Activity:
Your output is to hold only the lines from the one showing "Expand the Function Type dropdown" through the end of the listing, exactly, with every picture excluded.
________________
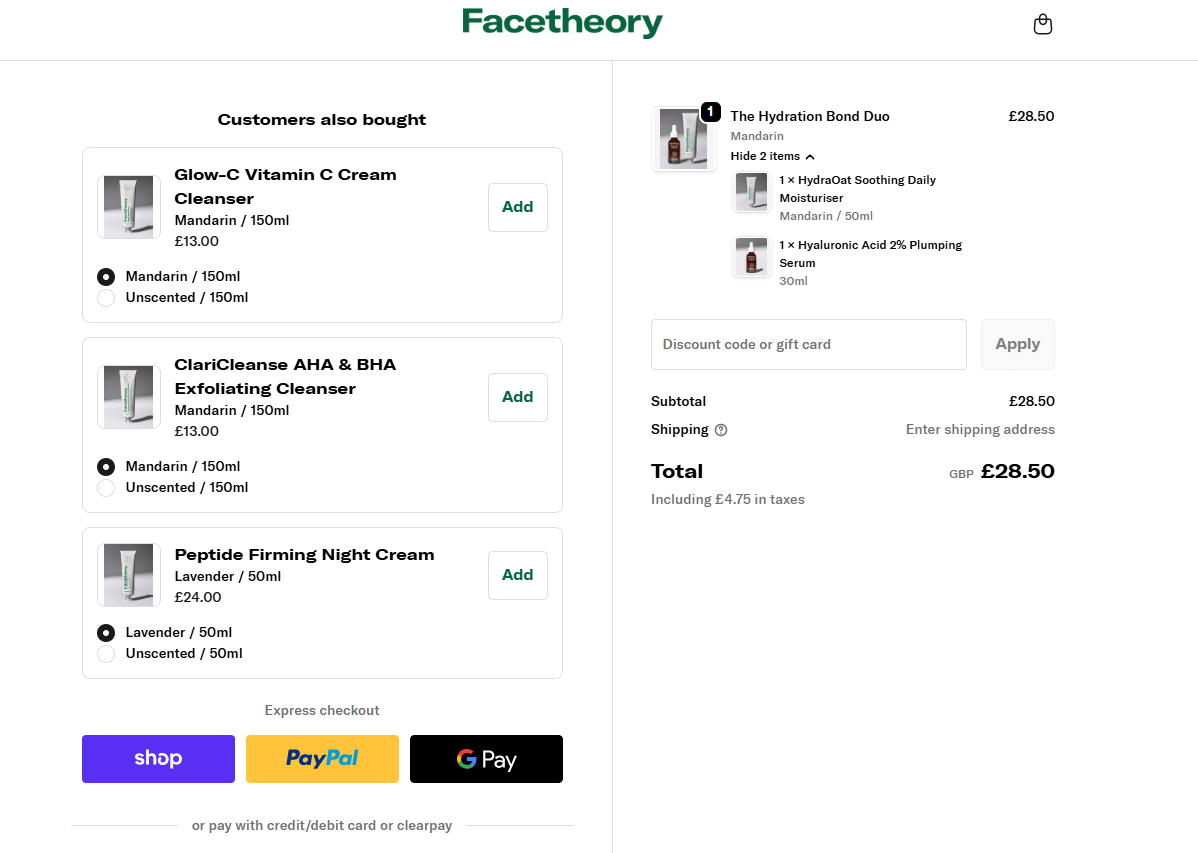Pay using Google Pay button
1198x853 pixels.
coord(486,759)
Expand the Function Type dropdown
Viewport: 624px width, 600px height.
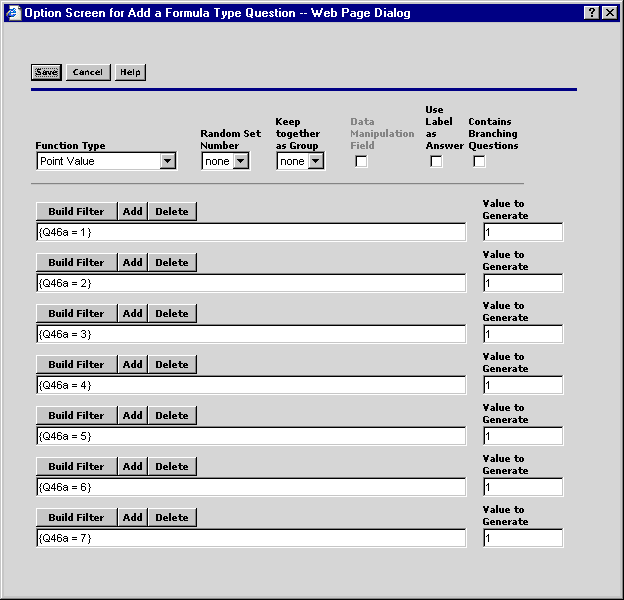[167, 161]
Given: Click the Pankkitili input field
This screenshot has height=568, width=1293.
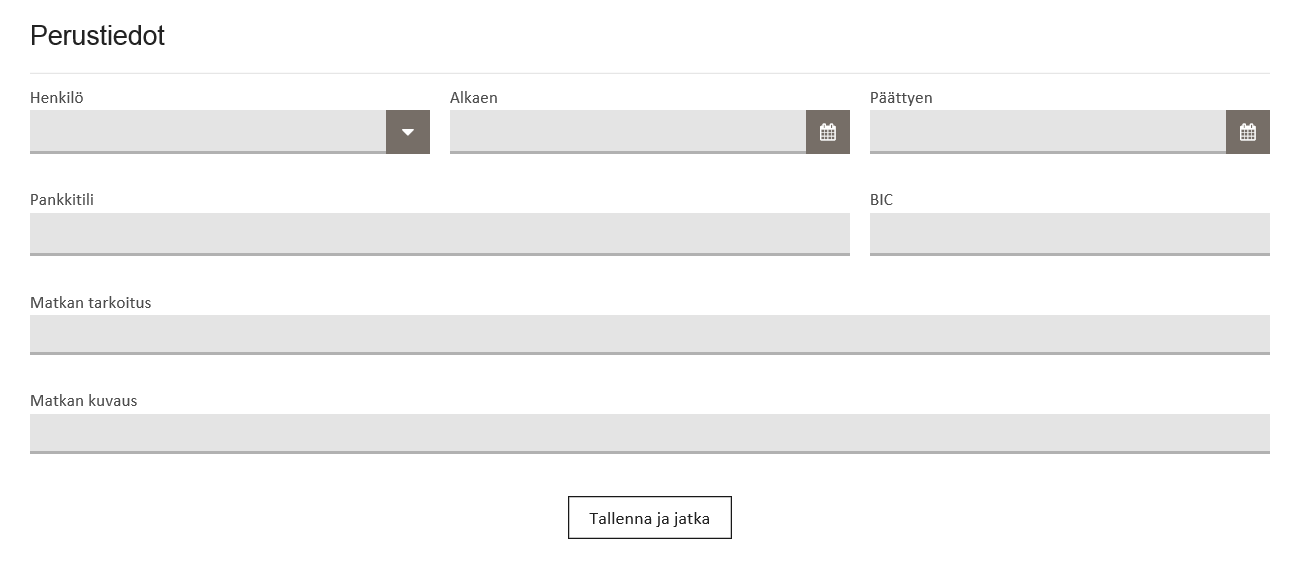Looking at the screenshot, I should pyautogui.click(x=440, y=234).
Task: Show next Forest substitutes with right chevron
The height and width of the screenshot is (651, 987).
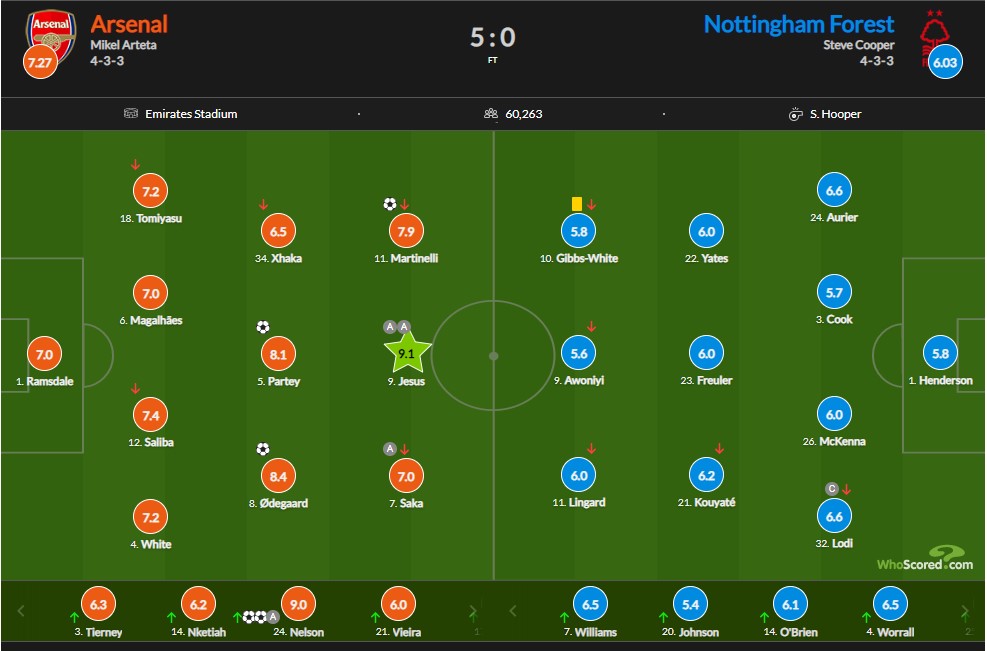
________________
Output for this task:
Expand the Function Type dropdown
Viewport: 624px width, 600px height.
[167, 161]
Given: Click the Pankkitili input field
This screenshot has height=568, width=1293.
Looking at the screenshot, I should pyautogui.click(x=440, y=234).
Task: Show next Forest substitutes with right chevron
The height and width of the screenshot is (651, 987).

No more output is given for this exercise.